» **Assigned task**
Return each line of the data below verbatim; pictures are to be left out.
━━━━━ Records to process ━━━━━
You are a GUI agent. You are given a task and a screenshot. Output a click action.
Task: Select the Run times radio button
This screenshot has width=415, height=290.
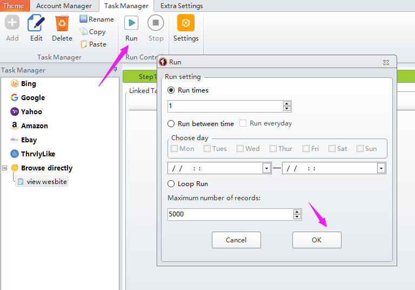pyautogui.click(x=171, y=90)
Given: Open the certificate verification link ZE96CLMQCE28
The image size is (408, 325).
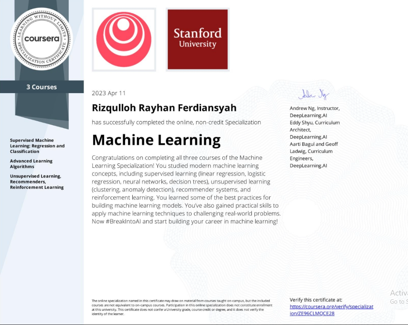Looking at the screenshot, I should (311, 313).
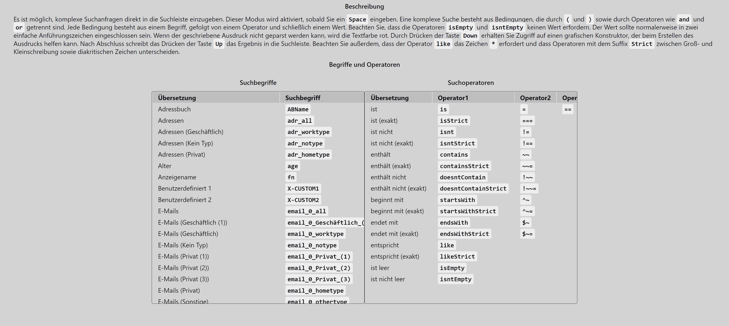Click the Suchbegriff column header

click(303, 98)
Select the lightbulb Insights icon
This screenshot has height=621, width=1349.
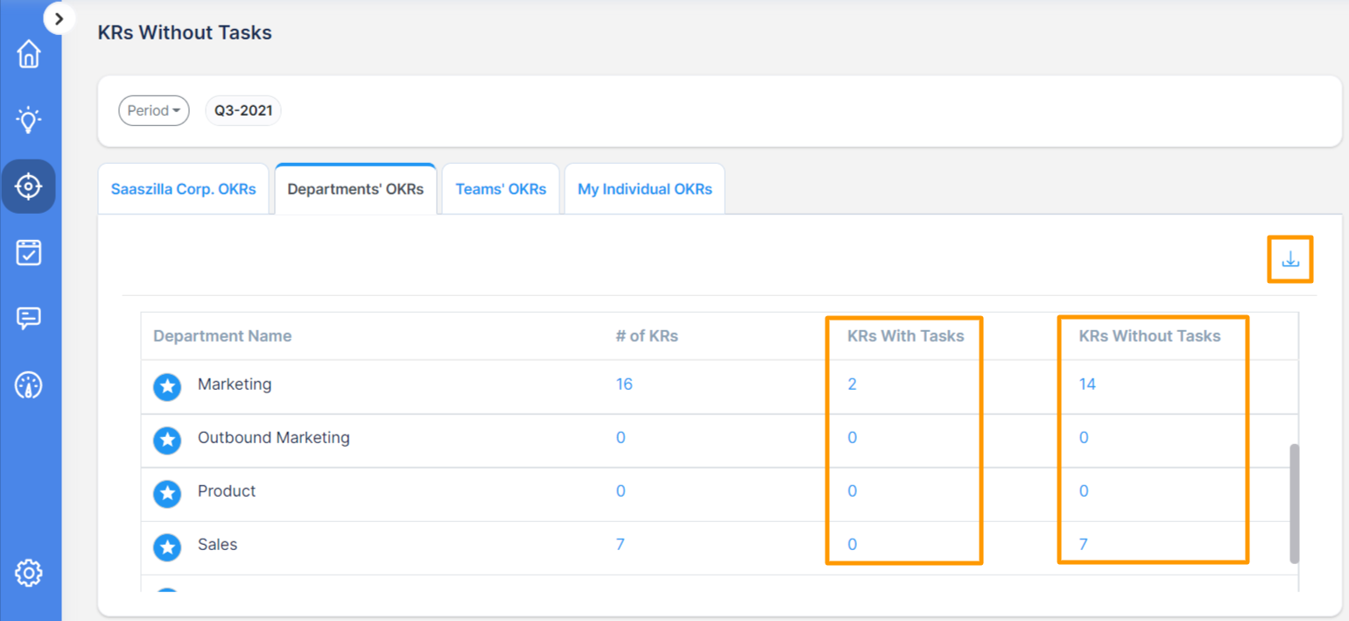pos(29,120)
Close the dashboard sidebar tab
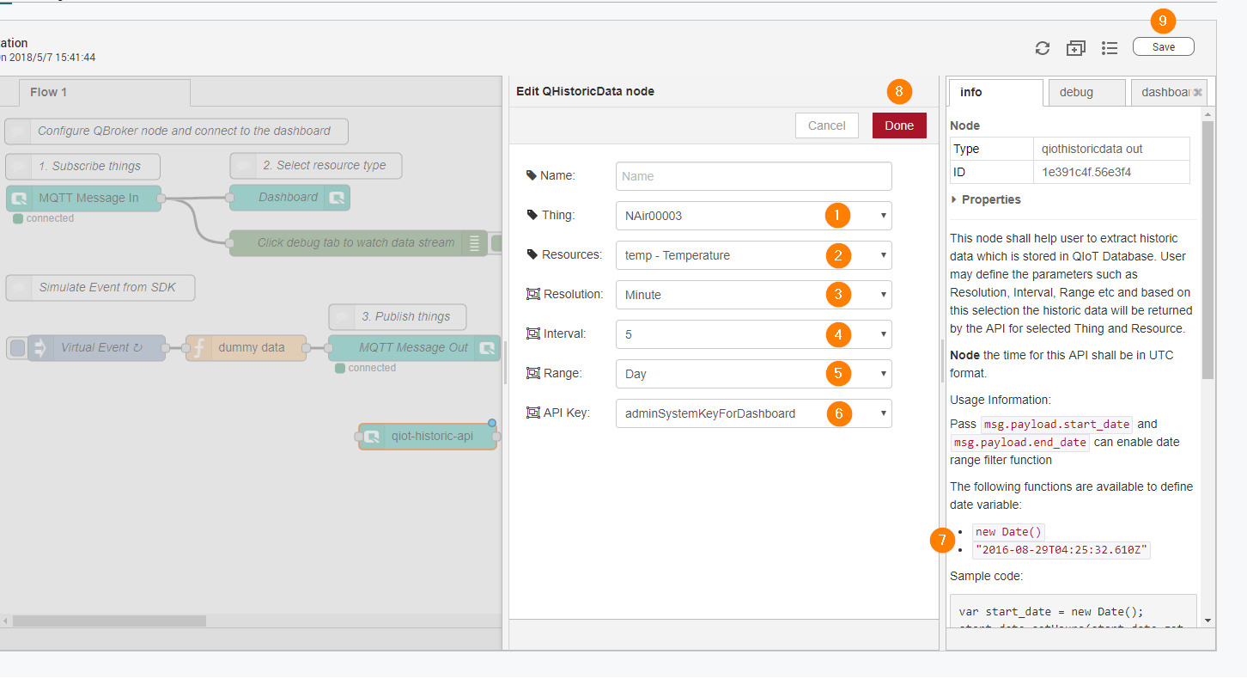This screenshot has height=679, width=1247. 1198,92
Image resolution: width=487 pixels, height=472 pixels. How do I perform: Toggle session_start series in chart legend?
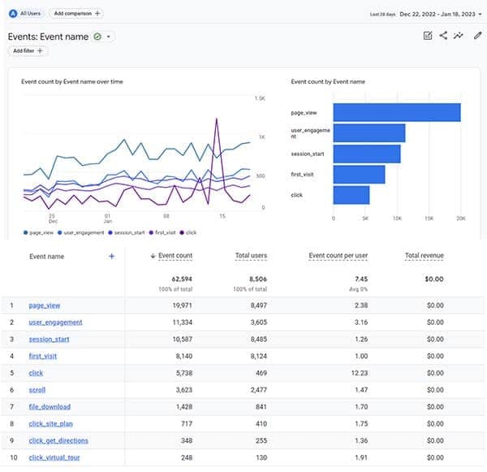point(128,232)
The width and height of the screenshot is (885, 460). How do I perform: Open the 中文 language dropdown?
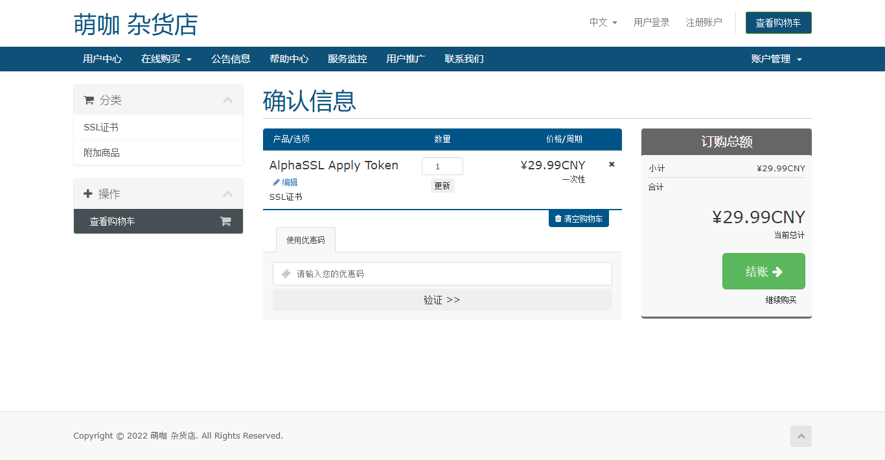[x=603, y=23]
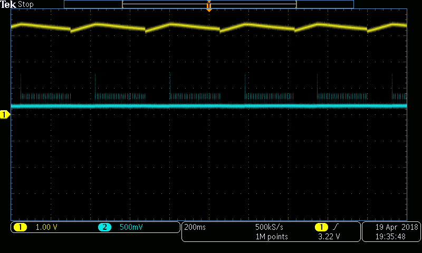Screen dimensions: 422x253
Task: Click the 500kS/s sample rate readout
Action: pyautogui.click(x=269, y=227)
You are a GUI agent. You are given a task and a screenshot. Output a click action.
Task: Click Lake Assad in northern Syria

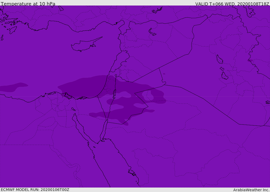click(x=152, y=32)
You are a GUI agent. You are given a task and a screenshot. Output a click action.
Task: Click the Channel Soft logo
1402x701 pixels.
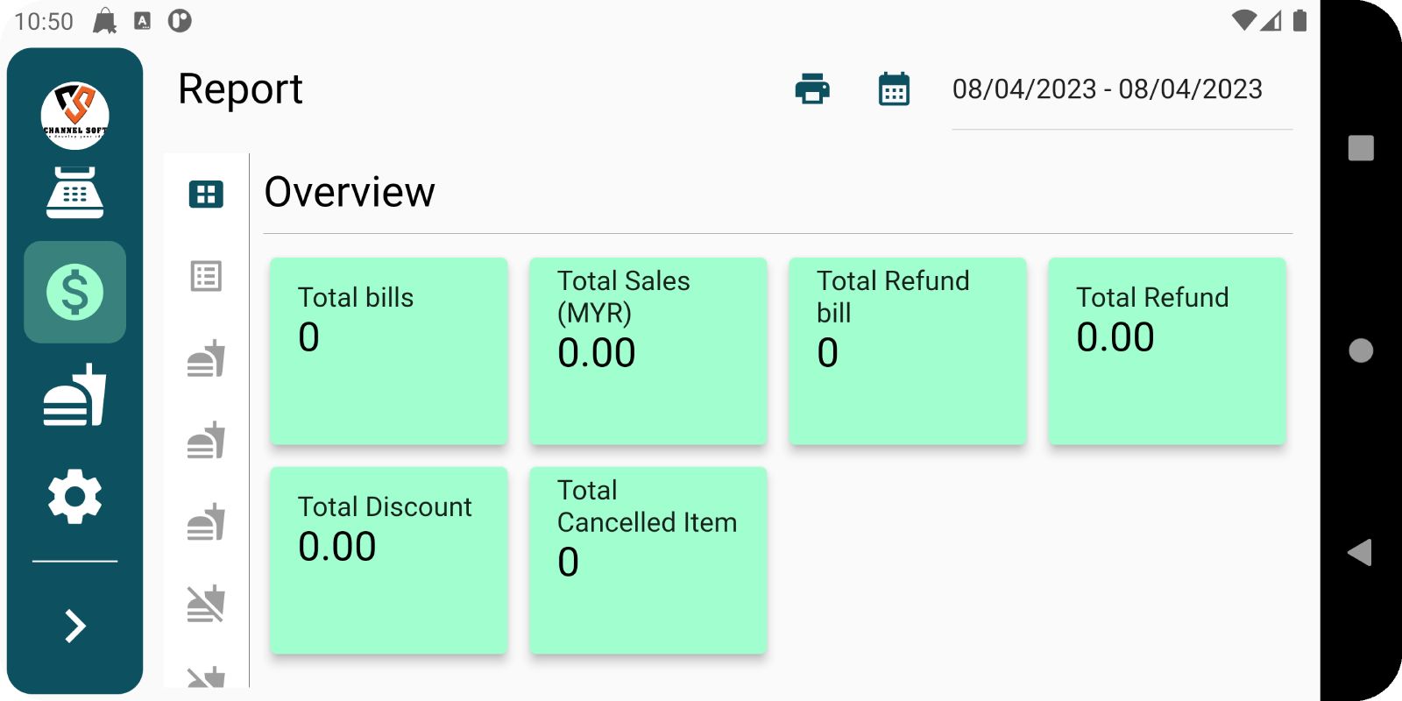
━━━━━
» **Response to the task**
You are a GUI agent. You are given a task and a screenshot. Output a click action.
Task: Select the Run times radio button
This screenshot has width=415, height=290.
pyautogui.click(x=171, y=90)
Given: Open the certificate verification link ZE96CLMQCE28
The image size is (408, 325).
Looking at the screenshot, I should (311, 313).
Click the Suchbegriff column header

click(303, 98)
Select the lightbulb Insights icon
This screenshot has height=621, width=1349.
pos(29,120)
Close the dashboard sidebar tab
This screenshot has height=679, width=1247. 1198,92
Image resolution: width=487 pixels, height=472 pixels. How do I perform: Toggle session_start series in chart legend?
point(128,232)
The width and height of the screenshot is (885, 460). How do I perform: Open the 中文 language dropdown?
[x=603, y=23]
Screen dimensions: 422x253
Task: Click the 500kS/s sample rate readout
Action: pyautogui.click(x=269, y=227)
You are a GUI agent. You are given a task and a screenshot. Output a click action.
Task: Click Lake Assad in northern Syria

click(x=152, y=32)
You are a GUI agent. You are given a task and a screenshot. Output a click action.
Task: Click the Channel Soft logo
1402x701 pixels.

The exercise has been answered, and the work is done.